Last year, The New England Journal of Medicine published a review of the Scott County HIV epidemic and the state’s public health response. The authors noted that there were only five HIV infections diagnosed in the community from 2004 through 2013. The state began an investigation in January 2015 after an “alert disease intervention specialist” identified a cluster of 11 newly diagnosed infections.

Eventually, 181 diagnosed infections were linked to the outbreak between Nov. 18, 2014, and Nov. 1, 2015, with 173 of the patients reporting injection drug use.

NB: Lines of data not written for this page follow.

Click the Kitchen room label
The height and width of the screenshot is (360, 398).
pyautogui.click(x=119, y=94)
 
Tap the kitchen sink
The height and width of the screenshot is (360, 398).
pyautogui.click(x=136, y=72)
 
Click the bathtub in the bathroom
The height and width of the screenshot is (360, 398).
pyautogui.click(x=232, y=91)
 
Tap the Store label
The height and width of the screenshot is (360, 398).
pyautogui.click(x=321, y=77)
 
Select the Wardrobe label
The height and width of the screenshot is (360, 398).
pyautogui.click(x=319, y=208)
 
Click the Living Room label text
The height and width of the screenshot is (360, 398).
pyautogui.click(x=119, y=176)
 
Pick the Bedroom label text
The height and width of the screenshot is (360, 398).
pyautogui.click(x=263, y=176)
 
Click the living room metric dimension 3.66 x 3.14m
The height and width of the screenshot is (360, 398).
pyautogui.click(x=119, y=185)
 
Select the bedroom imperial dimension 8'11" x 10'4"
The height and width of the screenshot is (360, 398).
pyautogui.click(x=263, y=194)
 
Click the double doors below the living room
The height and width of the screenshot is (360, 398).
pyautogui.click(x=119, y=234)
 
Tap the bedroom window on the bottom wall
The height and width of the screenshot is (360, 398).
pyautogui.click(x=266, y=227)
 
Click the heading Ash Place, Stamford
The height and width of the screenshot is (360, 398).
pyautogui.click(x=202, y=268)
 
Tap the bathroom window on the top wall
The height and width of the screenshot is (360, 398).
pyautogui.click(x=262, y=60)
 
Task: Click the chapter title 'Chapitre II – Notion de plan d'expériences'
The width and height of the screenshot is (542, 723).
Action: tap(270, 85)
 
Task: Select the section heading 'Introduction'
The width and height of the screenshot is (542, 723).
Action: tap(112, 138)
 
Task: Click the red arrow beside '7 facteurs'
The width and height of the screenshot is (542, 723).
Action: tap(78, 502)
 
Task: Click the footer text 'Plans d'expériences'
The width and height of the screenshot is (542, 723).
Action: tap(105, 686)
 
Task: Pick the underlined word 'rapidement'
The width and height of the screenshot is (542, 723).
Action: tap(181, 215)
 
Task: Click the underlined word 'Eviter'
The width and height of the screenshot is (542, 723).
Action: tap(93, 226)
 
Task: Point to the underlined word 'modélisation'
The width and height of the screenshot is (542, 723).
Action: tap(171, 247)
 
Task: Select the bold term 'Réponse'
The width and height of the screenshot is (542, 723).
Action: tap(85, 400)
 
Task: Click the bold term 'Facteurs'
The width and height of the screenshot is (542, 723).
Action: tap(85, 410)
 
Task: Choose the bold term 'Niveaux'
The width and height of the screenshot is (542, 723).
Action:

Also, 167 patients were co-infected with the Hepatitis C virus (HCV).

“This outbreak prompted the state to declare a public health emergency that facilitated a rapid, multi-tiered public health response that included immediate access to health insurance and HIV care and treatment, as well as the creation of a syringe-exchange program, in response to this HIV and HCV outbreak, that had previously been illegal under Indiana state law,” the NEJM authors wrote.

They concluded that the outbreak highlighted the vulnerability and challenges rural communities face, but also how “implementation of HIV testing and treatment, syringe-service programs, and medication-assisted treatment are necessary to help prevent a similar outbreak in the future.”

Dr. Adams would replace Sylvia Trent-Adams, PhD, RN. She has served as acting surgeon general since Vivek Murthy, MD, a Barack Obama appointee, resigned in April at President Donald Trump’s request. Dr. Murthy had also made fighting the opioid epidemic a priority of his tenure. No confirmation hearing has yet been scheduled for Dr. Adams.